In 1976 Virginia, Norma and Arthur (Diaz and Marsden) are quietly struggling to keep their lives on an even keel while their teen son Walter (Stone) notices something's up. Then a facially deformed stranger (Langella) appears with a box topped by a button and a tantalising offer: push the button and earn $1 million, the hitch being that someone you don't know will die as a result. But Norma and Arthur are sucked down into the stranger's rabbit hole when their initial moral dilemma becomes something much more sinister and confusing.

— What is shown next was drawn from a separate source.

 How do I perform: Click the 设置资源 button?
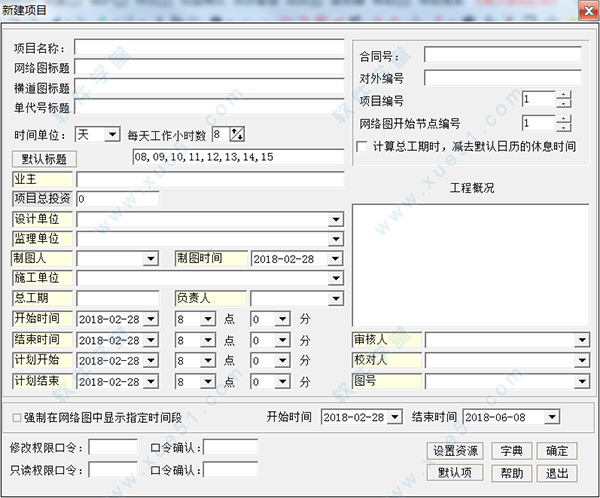click(457, 451)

The simplicity of Matheson's morality play is stretched into a full-on sci-fi melodrama, enveloping agents from various government bodies, Norma's extended family and a group of dead-eyed mumblers who seem to either be brainwashed cult members or victims of alien-possession. Kelly ratchets up the ominous mood into something that feels epic even though it never resolves meaningfully. And he does this so earnestly that it feel silly, especially with so many dead-end story strands.

By only barely touching on the story's morality play plot, the film feels like it's merely an exercise in creating a sinister tone. And by taking himself so seriously, without having the originality to back it up, Kelly leaves us rolling our eyes as we wait for something interesting to happen. This isn't to say that some audiences won't be willing to go along with his dark and brooding story, but it's not nearly as deep or clever as it seems to be.

And there's also a problem with the casting. While it's always great to see Diaz and Marsden in serious roles, both are oddly constrained by character traits that seem pointlessly assigned. And this arbitrary writing also weakens the premise, which never feels honest (this supposedly financially strained family lives far too well). As a result, the emotional finale is somewhat forced. And while Kelly is certainly a filmmaker with skill, he needs to step back and let some fresh air into his movies.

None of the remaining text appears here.